◆ **Problem details**:
Rewrite the listing below, putting "settings" in place of "options" and changing nothing else.

------

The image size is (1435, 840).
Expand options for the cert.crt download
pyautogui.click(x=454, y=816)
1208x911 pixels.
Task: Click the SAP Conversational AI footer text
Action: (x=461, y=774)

------

◆ **Solution to this problem**:
The image size is (1435, 840).
Expand settings for the cert.crt download
pyautogui.click(x=454, y=816)
1208x911 pixels.
Task: Click the SAP Conversational AI footer text
Action: (x=461, y=774)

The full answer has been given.